Electronic waste — more commonly referred to as e-waste — includes computers, monitors, TVs, cell phones, refrigerators and just about any other electronic device that is thrown away. These items contain chemicals and heavy metals such as lead, cadmium, beryllium and brominated flame retardants, especially in the case of old computer monitors, which feature cathode ray tubes (CRTs).

Most of these items can be broken down into their component parts, but this is normally achieved through active disassembly by hand, which allows for the recognition and removal of useful components such as modems and RAM chips. However, this hands-on process is labor intensive and not economically viable.

This, in most cases, leads to these unwanted electronic products being shipped to poorer countries, with generally lax worker safety and health standards. Some of the materials recovered are gold, lead, copper, many types of plastics and glass. But among the side effects of this processing includes tainted groundwater, and increased cancer and birth defect rates.

An estimated 70 percent of all heavy metal contamination in U.S. landfills comes from discarded electronics, according to the Environmental Protection Agency.

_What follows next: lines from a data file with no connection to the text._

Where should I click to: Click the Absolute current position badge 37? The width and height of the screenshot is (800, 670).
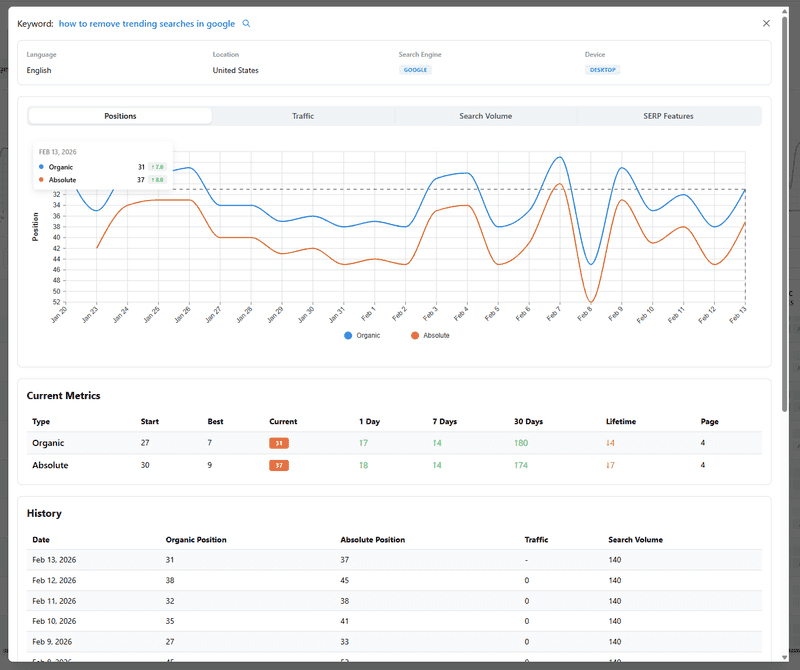pyautogui.click(x=279, y=465)
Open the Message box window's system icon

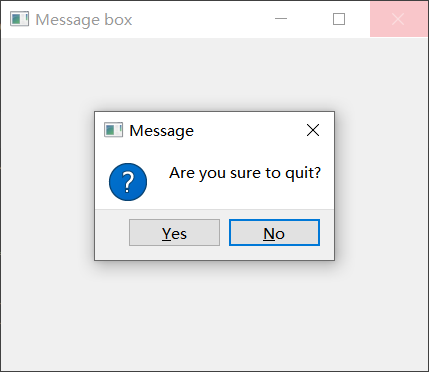coord(19,19)
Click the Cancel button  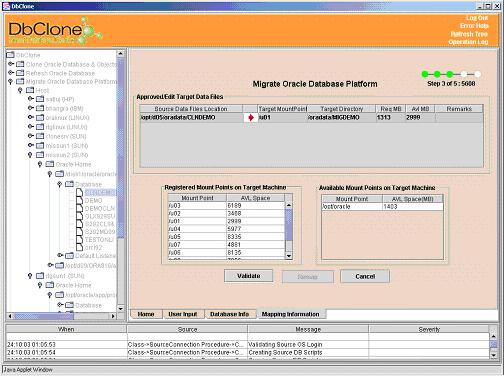(365, 276)
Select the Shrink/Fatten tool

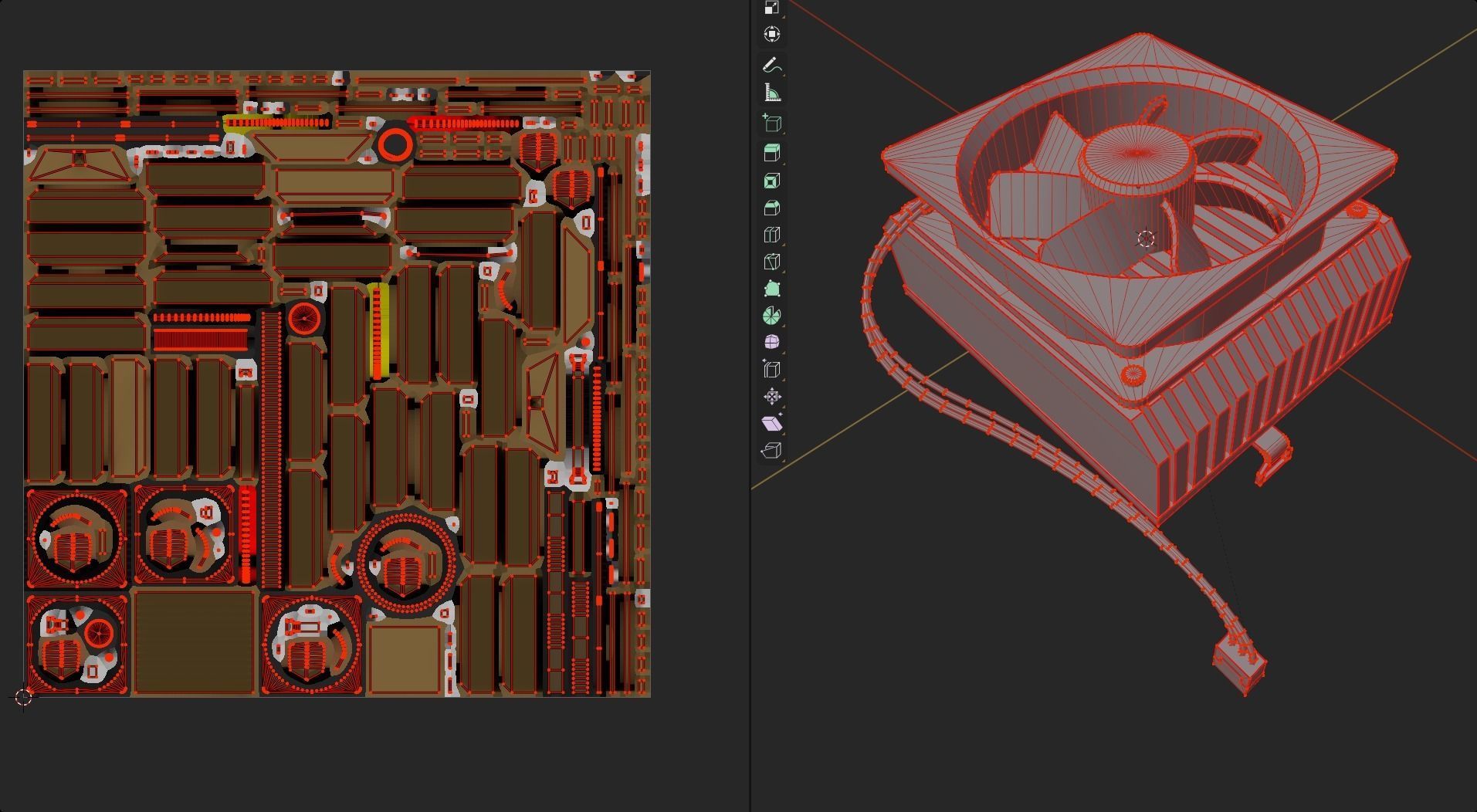[771, 397]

Low initial cost, planned obsolescence and technological evolution are the main contributing factors to the increase in e-waste during the past 10 years. Most people would rather buy a new laptop when theirs breaks, malfunctions or becomes unable to support updated software, than ship that laptop out for repair or an upgrade. This attitude of electronic disposability has also led to the virtual death of industries such as television and appliance repair.

The Rhode Island Resource Recovery Corporation, which operates the Central Landfill in Johnston, accepts, free of charge for Rhode Island residents, computers, monitors, hard drives, modems, scanners, laptops, printers and TVs for recycling.

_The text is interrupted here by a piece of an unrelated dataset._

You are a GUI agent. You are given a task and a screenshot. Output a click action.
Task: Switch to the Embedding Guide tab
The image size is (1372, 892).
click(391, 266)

Unacceptable items include cell phones, printer cartridges, small appliances, servers and stereo equipment. Businesses with fewer than 15 complete computer systems can drop them off at Resource Recovery. The agency charges 20 cents per pound to dispose of these items .

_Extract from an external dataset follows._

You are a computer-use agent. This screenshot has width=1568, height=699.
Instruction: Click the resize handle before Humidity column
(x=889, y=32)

There also are several recyclers of computers and CRTs in southern New England, and many manufacturers have trade in programs for electronics, and retailers, such as Best Buy, accept products they have sold, free of charge, for recycling.

Construction and demolition debris poses other problems for the waste/recycling industry. Materials taken from older buildings often contain lead and asbestos, newer buildings have drywall that, when landfilled, releases a toxin called hydrogen sulfide, and fluorescent lighting contains mercury.

At the Rhode Island Resource Recovery Corporation, this debris is processed into a mulch-like material that is used as a part of the daily landfill cover. Bricks, clean wood, drywall, shingles, furniture and rubber are used to make this landfill cover. Grinding these and other materials, such as glass, produces a nonporous cover that restricts airflow, reduces odors and saves valuable space.

Many construction companies practice reclamation — carefully disassembling buildings with an eye for saving materials that can be used on other projects or sold. This process is especially fruitful, financially, when the materials can be reused on the same job.

Some alternatives to disposal of construction and demolition waste are: sorting scrap metal and wire for resale through independent recyclers; sorting large or whole pieces of drywall for recycling at the state landfill; donating salvaged materials to Habitat for Humanity or other community construction organizations; and listing reusable items such as fixtures on Freecycle, Craigslist or other similar Web sites.

While e-waste is a growing problem at landfills across the country, construction and demolition debris, especially from larger projects, is usually sorted and recycled. Small to midsized projects taken on by homeowners, however, create a vast amount of possibly hazardous waste.

The key to handling debris from home improvement projects is to have a plan. Before you begin your project, try to think of what kinds of waste materials will be created, then find out how and where to dispose of them properly.